##### Data provided #####
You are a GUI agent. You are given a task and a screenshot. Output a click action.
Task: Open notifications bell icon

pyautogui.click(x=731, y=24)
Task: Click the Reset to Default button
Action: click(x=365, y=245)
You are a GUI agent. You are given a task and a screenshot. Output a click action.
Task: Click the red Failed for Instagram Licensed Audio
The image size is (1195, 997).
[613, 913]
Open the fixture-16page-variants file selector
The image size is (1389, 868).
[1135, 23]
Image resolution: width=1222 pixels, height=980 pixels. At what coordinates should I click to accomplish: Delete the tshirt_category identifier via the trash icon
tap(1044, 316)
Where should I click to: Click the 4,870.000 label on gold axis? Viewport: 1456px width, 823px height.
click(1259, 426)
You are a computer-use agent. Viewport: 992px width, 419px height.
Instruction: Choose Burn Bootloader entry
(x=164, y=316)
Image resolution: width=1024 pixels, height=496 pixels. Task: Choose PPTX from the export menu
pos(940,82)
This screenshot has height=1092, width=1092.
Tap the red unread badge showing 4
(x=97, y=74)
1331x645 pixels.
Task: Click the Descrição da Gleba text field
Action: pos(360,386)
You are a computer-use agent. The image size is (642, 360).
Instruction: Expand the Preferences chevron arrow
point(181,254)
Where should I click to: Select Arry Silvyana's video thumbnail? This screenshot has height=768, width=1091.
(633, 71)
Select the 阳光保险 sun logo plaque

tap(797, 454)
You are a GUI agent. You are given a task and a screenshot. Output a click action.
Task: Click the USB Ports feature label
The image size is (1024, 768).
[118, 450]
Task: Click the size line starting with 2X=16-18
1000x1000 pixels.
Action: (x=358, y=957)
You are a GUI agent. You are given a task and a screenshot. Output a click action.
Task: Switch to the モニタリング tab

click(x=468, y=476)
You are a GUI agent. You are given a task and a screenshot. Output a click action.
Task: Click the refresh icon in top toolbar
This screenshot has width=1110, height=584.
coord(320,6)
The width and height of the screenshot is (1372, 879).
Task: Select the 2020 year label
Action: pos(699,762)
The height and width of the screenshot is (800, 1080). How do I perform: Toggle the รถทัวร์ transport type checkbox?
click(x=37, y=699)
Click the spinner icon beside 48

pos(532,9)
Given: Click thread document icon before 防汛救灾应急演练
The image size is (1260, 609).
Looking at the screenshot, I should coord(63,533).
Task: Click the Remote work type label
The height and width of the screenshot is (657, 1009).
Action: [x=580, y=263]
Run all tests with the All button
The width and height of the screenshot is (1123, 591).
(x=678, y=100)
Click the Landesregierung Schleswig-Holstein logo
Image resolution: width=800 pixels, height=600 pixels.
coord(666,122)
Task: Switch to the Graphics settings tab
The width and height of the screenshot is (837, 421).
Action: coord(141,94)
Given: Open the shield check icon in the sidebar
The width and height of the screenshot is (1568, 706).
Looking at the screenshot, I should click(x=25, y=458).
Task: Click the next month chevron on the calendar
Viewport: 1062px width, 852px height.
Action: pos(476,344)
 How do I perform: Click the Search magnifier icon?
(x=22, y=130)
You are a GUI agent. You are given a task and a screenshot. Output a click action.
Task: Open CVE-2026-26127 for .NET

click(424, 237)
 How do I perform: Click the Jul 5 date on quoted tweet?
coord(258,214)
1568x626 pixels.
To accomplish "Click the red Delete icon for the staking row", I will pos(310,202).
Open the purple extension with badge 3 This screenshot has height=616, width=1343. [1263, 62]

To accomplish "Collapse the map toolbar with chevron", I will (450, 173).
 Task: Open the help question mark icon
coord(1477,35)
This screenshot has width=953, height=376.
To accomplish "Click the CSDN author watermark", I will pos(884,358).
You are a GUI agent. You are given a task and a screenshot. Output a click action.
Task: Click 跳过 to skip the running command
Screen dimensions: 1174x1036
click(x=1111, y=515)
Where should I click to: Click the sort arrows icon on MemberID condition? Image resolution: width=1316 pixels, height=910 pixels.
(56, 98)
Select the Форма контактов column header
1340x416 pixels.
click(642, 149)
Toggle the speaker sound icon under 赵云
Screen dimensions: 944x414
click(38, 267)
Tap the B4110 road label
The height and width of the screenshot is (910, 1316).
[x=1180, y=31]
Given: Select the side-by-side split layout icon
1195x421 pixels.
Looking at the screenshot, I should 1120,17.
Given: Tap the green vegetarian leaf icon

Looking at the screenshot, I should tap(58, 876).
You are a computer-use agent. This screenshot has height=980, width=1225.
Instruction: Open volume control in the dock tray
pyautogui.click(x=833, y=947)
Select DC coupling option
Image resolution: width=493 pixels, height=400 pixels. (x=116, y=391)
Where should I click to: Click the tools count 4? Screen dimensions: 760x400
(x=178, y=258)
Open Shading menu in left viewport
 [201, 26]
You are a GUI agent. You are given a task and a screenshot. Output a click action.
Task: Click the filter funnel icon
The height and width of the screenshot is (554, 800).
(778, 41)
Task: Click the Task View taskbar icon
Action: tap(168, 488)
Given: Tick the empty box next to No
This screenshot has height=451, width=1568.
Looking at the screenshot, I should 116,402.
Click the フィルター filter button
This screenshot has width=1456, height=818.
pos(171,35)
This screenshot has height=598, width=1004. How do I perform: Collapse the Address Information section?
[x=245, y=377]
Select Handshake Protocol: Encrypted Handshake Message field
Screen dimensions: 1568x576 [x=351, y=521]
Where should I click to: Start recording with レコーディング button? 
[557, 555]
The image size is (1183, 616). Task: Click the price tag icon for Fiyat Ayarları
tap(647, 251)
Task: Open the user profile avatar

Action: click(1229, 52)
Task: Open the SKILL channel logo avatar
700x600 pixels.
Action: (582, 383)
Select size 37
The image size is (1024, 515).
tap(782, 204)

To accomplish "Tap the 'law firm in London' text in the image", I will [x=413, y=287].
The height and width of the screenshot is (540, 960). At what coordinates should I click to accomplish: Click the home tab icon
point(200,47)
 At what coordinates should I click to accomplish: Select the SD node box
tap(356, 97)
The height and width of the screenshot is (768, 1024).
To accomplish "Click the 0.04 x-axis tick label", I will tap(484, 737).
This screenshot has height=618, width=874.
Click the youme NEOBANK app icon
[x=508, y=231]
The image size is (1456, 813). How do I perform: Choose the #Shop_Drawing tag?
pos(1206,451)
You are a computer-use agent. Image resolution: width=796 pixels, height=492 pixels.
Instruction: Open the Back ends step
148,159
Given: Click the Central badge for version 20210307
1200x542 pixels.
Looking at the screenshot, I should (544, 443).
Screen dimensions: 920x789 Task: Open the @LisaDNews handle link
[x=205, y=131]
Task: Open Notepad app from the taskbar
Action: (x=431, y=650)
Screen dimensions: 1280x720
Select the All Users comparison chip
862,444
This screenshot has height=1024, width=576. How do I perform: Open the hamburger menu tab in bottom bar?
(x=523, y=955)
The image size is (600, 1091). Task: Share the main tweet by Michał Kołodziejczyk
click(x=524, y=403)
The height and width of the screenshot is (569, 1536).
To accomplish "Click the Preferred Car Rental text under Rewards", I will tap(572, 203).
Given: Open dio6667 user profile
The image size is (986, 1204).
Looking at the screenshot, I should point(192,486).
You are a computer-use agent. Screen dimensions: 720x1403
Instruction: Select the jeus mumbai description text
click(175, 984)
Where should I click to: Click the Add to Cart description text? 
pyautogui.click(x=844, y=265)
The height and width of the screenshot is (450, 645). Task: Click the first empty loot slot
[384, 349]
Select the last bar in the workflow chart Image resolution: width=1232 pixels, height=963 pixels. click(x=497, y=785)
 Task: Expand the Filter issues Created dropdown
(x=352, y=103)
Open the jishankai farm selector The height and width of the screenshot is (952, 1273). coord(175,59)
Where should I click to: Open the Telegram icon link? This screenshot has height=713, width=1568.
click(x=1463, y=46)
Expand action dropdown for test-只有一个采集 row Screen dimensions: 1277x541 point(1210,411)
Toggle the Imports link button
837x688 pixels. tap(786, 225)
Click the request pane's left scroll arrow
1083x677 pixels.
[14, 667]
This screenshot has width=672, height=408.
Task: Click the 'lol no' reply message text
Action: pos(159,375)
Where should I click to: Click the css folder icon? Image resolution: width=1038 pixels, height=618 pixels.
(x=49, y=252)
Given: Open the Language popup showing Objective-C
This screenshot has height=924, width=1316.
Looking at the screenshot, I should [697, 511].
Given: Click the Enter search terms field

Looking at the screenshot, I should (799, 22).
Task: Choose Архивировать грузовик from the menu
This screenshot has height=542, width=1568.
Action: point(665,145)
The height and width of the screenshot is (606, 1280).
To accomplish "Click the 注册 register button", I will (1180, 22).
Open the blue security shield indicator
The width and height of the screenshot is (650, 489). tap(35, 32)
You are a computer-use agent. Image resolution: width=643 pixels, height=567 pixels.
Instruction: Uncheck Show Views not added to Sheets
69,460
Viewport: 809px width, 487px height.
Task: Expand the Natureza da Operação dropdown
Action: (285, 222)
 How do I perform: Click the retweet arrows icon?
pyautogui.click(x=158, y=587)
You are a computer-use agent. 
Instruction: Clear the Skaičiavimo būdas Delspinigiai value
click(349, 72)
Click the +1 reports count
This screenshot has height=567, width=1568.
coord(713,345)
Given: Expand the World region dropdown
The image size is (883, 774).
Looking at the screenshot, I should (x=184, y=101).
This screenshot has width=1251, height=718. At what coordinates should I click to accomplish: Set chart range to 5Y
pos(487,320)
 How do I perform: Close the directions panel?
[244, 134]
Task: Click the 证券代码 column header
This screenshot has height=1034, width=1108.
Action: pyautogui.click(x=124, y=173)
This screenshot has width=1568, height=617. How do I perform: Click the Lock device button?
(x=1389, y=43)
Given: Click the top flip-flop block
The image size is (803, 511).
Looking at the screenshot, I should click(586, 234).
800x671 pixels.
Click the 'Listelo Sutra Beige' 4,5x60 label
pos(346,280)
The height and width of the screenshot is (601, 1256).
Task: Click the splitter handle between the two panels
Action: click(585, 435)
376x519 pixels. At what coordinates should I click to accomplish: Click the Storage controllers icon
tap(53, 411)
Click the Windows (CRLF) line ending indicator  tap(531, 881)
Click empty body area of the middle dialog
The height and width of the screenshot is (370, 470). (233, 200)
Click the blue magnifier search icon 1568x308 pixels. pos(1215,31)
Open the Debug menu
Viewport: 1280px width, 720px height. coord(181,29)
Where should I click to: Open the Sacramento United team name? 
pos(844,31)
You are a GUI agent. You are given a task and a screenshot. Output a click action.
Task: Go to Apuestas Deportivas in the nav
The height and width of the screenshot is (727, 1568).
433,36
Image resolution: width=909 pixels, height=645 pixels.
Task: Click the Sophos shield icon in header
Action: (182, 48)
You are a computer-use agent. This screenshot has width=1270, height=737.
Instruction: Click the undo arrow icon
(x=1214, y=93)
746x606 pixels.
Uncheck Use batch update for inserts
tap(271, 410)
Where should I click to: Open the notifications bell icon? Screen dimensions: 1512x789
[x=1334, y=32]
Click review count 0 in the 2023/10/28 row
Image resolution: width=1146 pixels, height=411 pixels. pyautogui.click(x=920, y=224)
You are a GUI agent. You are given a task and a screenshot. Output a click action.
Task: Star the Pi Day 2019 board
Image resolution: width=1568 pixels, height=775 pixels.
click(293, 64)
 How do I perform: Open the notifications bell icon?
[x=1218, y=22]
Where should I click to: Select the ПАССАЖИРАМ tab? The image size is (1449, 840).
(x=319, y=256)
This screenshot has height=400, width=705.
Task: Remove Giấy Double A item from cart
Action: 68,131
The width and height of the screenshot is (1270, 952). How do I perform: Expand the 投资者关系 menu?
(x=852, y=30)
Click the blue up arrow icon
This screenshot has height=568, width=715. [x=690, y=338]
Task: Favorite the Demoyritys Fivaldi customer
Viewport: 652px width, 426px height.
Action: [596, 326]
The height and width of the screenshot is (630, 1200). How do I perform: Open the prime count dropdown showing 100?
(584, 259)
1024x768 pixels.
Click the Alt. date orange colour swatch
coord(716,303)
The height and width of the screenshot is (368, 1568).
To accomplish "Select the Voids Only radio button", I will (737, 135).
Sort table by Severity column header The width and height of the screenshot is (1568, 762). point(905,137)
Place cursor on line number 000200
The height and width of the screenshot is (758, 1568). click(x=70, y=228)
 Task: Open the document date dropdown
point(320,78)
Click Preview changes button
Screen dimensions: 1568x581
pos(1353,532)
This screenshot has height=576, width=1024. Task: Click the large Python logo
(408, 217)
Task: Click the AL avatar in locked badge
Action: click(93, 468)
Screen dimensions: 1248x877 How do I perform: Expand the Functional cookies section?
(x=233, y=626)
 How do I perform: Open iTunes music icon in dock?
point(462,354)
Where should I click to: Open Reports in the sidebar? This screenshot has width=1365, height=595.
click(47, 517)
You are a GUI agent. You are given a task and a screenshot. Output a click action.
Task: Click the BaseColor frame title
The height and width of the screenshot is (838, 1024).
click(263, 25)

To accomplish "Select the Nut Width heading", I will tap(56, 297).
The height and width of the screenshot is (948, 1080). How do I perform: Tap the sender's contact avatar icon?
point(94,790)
#####
### [Description of the task]
Return, unchanged, the run of lines above that opens with the line containing "Task: Click the USB Ports feature label" and closes with the line containing "Task: Click the refresh icon in top toolbar". Include both.

### [Response area]
Task: Click the USB Ports feature label
The image size is (1024, 768).
[118, 450]
Task: Click the size line starting with 2X=16-18
1000x1000 pixels.
Action: (x=358, y=957)
You are a GUI agent. You are given a task and a screenshot. Output a click action.
Task: Switch to the モニタリング tab

click(x=468, y=476)
You are a GUI agent. You are given a task and a screenshot. Output a click action.
Task: Click the refresh icon in top toolbar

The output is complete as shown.